Thanks to Lambert for this post. I am especially grateful for the reference to the Mirowski essay. Among other strengths it provides a clear and concise discussion of the differences between neoclassical economics and neoliberalism.
I like the historical background on the “thought collective” very much. My post on the same topic is designed to allow you to detect a neoliberal easily and quickly in conversation, but Mirowski’s article is a real work of intellectual history.
This debate will go nowhere until the simple question is driven home again and again. Should healthcare be treated as a for profit endeavor? It is a yes or no answer. Then the political camps can be formed and the battles waged- and won.

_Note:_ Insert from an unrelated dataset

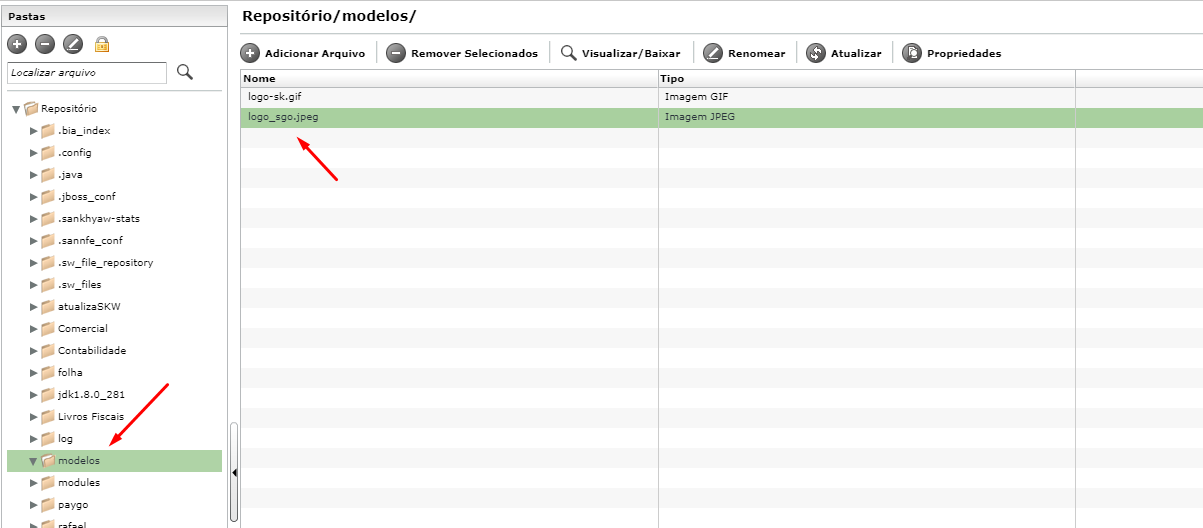Screen dimensions: 1203x528
Task: Collapse the modelos folder arrow
Action: pyautogui.click(x=33, y=461)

Neoliberalism thrives by fighting never ending battles. By making the debate center around profits and payment, at the very least, the process can be drawn out indefinitely. All the while, the quality of care decreases and more people die. Health deteriorates just from the stress of having to deal with the uncertainty.
People must get their minds wrapped around the idea that not everything has to be done for profit. Only then can concrete demands be made and acted upon.
Thanks for the Mirowski link – one of my favorite authors.
As an aside I never understood why anyone thinks that either making money or saving money is a strategy. These are outcomes of strategic processes like superior quality in the context of cost minimization, or perhaps imaginative product development
Just trying to adjust the financial flows is another example of financialization within a capitalist casino structure.
As “Skippy” commented, I love the math 5.6 billion spent and 380M saved. Now that’s entertainment.
Glad you circled this to neoliberal ideology.
I attend many a Medicare forum in DC. There is an obsession with solving all of our health care problems by getting to the right “price.” You see this is in MACRA, Managed Care, you name it.
All of these discussions over look the simple fact that price is not a substitute for regulation, auditing, ect.
They believe a magic formula can be found to get rid of all moral hazards (i.e. FFS incentivizing over-utilization or capitation leading to bad care instead more efficient use of resources) and deliver quality and improve outcomes.
It can’t!!!!!
I forget where I read this recently, but the bon mot was: “Economics is about solved political problems.”
The political problems of health care aren’t solved (at least not in this country) so the economic solutions are a nonsense.
I was perhaps too gentle on this post. One would expect, if the neoliberal perception of/assumptions about the health care system were correct, that there would be an enormous amount of “low hanging fruit” simply waiting for market-based solutions. So, the “Innovation” Center is given an enormous budget with virtually no constraints, and told to go pluck that fruit.
They pick 37 varieties of low-hanging fruit, and all but two are inedible.
So perhaps all the assumptions are wrong and the entire enterprise is a crack and a scam. Certainly that is the most parsimonious explanation for the failure.
Adding, insoluble problems are a fertile field for self-licking ice cream cones. Hence your DC discussion.
This makes it sound like a cover for collusion between independent insurers to force providers to accept their models.